## What needs to be done
Reproduce every one of the following records word for word, keeping each line in its original order.

━━━━━━━━━━

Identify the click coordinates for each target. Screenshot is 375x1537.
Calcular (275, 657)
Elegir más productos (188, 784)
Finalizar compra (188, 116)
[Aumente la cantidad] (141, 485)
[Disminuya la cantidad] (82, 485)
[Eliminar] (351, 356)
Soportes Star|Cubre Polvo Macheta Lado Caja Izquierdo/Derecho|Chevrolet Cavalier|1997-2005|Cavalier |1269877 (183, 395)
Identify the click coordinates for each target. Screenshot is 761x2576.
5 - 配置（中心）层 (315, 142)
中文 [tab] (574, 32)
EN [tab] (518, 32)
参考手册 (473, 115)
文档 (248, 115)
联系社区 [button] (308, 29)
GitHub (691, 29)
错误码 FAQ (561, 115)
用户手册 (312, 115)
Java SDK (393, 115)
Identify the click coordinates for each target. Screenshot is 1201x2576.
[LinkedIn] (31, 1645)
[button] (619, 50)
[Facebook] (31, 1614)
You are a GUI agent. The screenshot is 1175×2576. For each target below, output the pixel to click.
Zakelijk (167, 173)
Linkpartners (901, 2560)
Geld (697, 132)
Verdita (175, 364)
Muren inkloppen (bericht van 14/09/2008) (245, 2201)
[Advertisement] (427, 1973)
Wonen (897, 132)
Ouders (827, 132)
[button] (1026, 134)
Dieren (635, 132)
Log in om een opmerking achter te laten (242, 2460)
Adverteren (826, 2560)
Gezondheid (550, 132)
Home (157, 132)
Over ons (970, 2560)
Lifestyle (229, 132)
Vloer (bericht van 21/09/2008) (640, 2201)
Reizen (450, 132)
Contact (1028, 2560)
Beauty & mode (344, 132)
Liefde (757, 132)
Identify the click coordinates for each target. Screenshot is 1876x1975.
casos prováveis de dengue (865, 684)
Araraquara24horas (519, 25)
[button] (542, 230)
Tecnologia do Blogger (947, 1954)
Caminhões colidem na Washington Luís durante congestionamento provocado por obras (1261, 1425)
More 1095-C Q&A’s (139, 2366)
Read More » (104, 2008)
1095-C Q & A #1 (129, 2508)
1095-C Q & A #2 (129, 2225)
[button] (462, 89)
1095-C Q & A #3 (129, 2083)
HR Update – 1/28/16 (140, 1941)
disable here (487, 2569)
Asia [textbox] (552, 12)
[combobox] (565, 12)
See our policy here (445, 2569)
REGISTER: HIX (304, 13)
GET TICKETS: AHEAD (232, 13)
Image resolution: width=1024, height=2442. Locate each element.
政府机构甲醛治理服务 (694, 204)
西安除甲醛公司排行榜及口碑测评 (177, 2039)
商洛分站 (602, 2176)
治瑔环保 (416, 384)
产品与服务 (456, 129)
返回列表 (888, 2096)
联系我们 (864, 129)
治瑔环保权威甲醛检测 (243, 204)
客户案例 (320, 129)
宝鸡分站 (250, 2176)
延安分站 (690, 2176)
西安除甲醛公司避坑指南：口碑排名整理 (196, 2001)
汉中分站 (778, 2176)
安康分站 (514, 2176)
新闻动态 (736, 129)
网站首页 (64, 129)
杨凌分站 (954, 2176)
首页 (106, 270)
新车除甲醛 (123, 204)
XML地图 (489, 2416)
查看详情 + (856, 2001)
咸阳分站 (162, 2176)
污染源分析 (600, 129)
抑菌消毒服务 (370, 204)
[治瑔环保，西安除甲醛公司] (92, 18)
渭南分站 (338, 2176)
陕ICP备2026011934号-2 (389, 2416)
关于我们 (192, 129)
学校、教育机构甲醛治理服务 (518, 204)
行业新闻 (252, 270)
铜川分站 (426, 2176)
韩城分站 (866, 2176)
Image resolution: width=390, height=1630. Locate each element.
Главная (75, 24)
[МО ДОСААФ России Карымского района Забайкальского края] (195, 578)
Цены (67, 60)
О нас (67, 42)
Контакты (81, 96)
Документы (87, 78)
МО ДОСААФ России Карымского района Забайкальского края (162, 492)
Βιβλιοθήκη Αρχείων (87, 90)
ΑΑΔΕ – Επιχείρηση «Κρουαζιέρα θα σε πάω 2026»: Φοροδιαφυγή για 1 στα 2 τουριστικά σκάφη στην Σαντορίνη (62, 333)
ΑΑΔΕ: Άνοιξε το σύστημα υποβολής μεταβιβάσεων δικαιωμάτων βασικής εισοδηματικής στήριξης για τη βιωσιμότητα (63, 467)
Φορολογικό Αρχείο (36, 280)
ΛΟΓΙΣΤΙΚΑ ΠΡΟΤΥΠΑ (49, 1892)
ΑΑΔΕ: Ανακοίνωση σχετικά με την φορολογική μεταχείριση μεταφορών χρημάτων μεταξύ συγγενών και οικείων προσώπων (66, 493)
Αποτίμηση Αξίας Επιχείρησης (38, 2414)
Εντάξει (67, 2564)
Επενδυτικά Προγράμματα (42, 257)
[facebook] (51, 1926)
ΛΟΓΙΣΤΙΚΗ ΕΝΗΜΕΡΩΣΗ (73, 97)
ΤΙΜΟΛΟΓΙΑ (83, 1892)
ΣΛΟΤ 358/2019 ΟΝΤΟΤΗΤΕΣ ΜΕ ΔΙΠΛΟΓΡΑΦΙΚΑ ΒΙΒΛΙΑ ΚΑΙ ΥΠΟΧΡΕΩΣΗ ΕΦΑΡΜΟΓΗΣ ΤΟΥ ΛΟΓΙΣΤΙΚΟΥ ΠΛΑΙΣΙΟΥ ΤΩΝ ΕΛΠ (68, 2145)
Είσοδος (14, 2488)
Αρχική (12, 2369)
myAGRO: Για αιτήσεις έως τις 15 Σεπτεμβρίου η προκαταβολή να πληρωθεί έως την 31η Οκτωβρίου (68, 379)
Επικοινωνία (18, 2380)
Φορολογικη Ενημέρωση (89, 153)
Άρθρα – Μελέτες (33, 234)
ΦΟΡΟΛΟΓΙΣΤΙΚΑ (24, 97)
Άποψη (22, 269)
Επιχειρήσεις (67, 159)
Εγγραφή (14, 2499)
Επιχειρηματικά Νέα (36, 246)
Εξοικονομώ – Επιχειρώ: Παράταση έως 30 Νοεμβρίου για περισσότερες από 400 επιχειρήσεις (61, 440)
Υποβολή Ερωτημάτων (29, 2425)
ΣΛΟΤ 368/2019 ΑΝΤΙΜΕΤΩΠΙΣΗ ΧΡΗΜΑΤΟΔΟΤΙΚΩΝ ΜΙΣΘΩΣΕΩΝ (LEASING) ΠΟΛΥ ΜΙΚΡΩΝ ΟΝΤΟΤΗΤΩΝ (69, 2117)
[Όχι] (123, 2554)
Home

━━━━━━━━━━

## The response
Identify the click coordinates for each target. Screenshot is 375x1537.
Calcular (275, 657)
Elegir más productos (188, 784)
Finalizar compra (188, 116)
[Aumente la cantidad] (141, 485)
[Disminuya la cantidad] (82, 485)
[Eliminar] (351, 356)
Soportes Star|Cubre Polvo Macheta Lado Caja Izquierdo/Derecho|Chevrolet Cavalier|1997-2005|Cavalier |1269877 (183, 395)
Identify the click coordinates for each target. Screenshot is 761x2576.
5 - 配置（中心）层 (315, 142)
中文 [tab] (574, 32)
EN [tab] (518, 32)
参考手册 (473, 115)
文档 (248, 115)
联系社区 [button] (308, 29)
GitHub (691, 29)
错误码 FAQ (561, 115)
用户手册 (312, 115)
Java SDK (393, 115)
Identify the click coordinates for each target. Screenshot is 1201x2576.
[LinkedIn] (31, 1645)
[button] (619, 50)
[Facebook] (31, 1614)
You are a GUI agent. The screenshot is 1175×2576. For each target below, output the pixel to click.
Zakelijk (167, 173)
Linkpartners (901, 2560)
Geld (697, 132)
Verdita (175, 364)
Muren inkloppen (bericht van 14/09/2008) (245, 2201)
[Advertisement] (427, 1973)
Wonen (897, 132)
Ouders (827, 132)
[button] (1026, 134)
Dieren (635, 132)
Log in om een opmerking achter te laten (242, 2460)
Adverteren (826, 2560)
Gezondheid (550, 132)
Home (157, 132)
Over ons (970, 2560)
Lifestyle (229, 132)
Vloer (bericht van 21/09/2008) (640, 2201)
Reizen (450, 132)
Contact (1028, 2560)
Beauty & mode (344, 132)
Liefde (757, 132)
Identify the click coordinates for each target. Screenshot is 1876x1975.
casos prováveis de dengue (865, 684)
Araraquara24horas (519, 25)
[button] (542, 230)
Tecnologia do Blogger (947, 1954)
Caminhões colidem na Washington Luís durante congestionamento provocado por obras (1261, 1425)
More 1095-C Q&A’s (139, 2366)
Read More » (104, 2008)
1095-C Q & A #1 (129, 2508)
1095-C Q & A #2 (129, 2225)
[button] (462, 89)
1095-C Q & A #3 (129, 2083)
HR Update – 1/28/16 (140, 1941)
disable here (487, 2569)
Asia [textbox] (552, 12)
[combobox] (565, 12)
See our policy here (445, 2569)
REGISTER: HIX (304, 13)
GET TICKETS: AHEAD (232, 13)
Image resolution: width=1024, height=2442. Locate each element.
政府机构甲醛治理服务 (694, 204)
西安除甲醛公司排行榜及口碑测评 (177, 2039)
商洛分站 (602, 2176)
治瑔环保 (416, 384)
产品与服务 (456, 129)
返回列表 (888, 2096)
联系我们 (864, 129)
治瑔环保权威甲醛检测 (243, 204)
客户案例 (320, 129)
宝鸡分站 (250, 2176)
延安分站 (690, 2176)
西安除甲醛公司避坑指南：口碑排名整理 (196, 2001)
汉中分站 (778, 2176)
安康分站 (514, 2176)
新闻动态 (736, 129)
网站首页 (64, 129)
杨凌分站 (954, 2176)
首页 (106, 270)
新车除甲醛 (123, 204)
XML地图 (489, 2416)
查看详情 + (856, 2001)
咸阳分站 (162, 2176)
污染源分析 (600, 129)
抑菌消毒服务 (370, 204)
[治瑔环保，西安除甲醛公司] (92, 18)
渭南分站 (338, 2176)
陕ICP备2026011934号-2 (389, 2416)
关于我们 (192, 129)
学校、教育机构甲醛治理服务 (518, 204)
行业新闻 (252, 270)
铜川分站 (426, 2176)
韩城分站 (866, 2176)
Image resolution: width=390, height=1630. Locate each element.
Главная (75, 24)
[МО ДОСААФ России Карымского района Забайкальского края] (195, 578)
Цены (67, 60)
О нас (67, 42)
Контакты (81, 96)
Документы (87, 78)
МО ДОСААФ России Карымского района Забайкальского края (162, 492)
Βιβλιοθήκη Αρχείων (87, 90)
ΑΑΔΕ – Επιχείρηση «Κρουαζιέρα θα σε πάω 2026»: Φοροδιαφυγή για 1 στα 2 τουριστικά σκάφη στην Σαντορίνη (62, 333)
ΑΑΔΕ: Άνοιξε το σύστημα υποβολής μεταβιβάσεων δικαιωμάτων βασικής εισοδηματικής στήριξης για τη βιωσιμότητα (63, 467)
Φορολογικό Αρχείο (36, 280)
ΛΟΓΙΣΤΙΚΑ ΠΡΟΤΥΠΑ (49, 1892)
ΑΑΔΕ: Ανακοίνωση σχετικά με την φορολογική μεταχείριση μεταφορών χρημάτων μεταξύ συγγενών και οικείων προσώπων (66, 493)
Αποτίμηση Αξίας Επιχείρησης (38, 2414)
Εντάξει (67, 2564)
Επενδυτικά Προγράμματα (42, 257)
[facebook] (51, 1926)
ΛΟΓΙΣΤΙΚΗ ΕΝΗΜΕΡΩΣΗ (73, 97)
ΤΙΜΟΛΟΓΙΑ (83, 1892)
ΣΛΟΤ 358/2019 ΟΝΤΟΤΗΤΕΣ ΜΕ ΔΙΠΛΟΓΡΑΦΙΚΑ ΒΙΒΛΙΑ ΚΑΙ ΥΠΟΧΡΕΩΣΗ ΕΦΑΡΜΟΓΗΣ ΤΟΥ ΛΟΓΙΣΤΙΚΟΥ ΠΛΑΙΣΙΟΥ ΤΩΝ ΕΛΠ (68, 2145)
Είσοδος (14, 2488)
Αρχική (12, 2369)
myAGRO: Για αιτήσεις έως τις 15 Σεπτεμβρίου η προκαταβολή να πληρωθεί έως την 31η Οκτωβρίου (68, 379)
Επικοινωνία (18, 2380)
Φορολογικη Ενημέρωση (89, 153)
Άρθρα – Μελέτες (33, 234)
ΦΟΡΟΛΟΓΙΣΤΙΚΑ (24, 97)
Άποψη (22, 269)
Επιχειρήσεις (67, 159)
Εγγραφή (14, 2499)
Επιχειρηματικά Νέα (36, 246)
Εξοικονομώ – Επιχειρώ: Παράταση έως 30 Νοεμβρίου για περισσότερες από 400 επιχειρήσεις (61, 440)
Υποβολή Ερωτημάτων (29, 2425)
ΣΛΟΤ 368/2019 ΑΝΤΙΜΕΤΩΠΙΣΗ ΧΡΗΜΑΤΟΔΟΤΙΚΩΝ ΜΙΣΘΩΣΕΩΝ (LEASING) ΠΟΛΥ ΜΙΚΡΩΝ ΟΝΤΟΤΗΤΩΝ (69, 2117)
[Όχι] (123, 2554)
Home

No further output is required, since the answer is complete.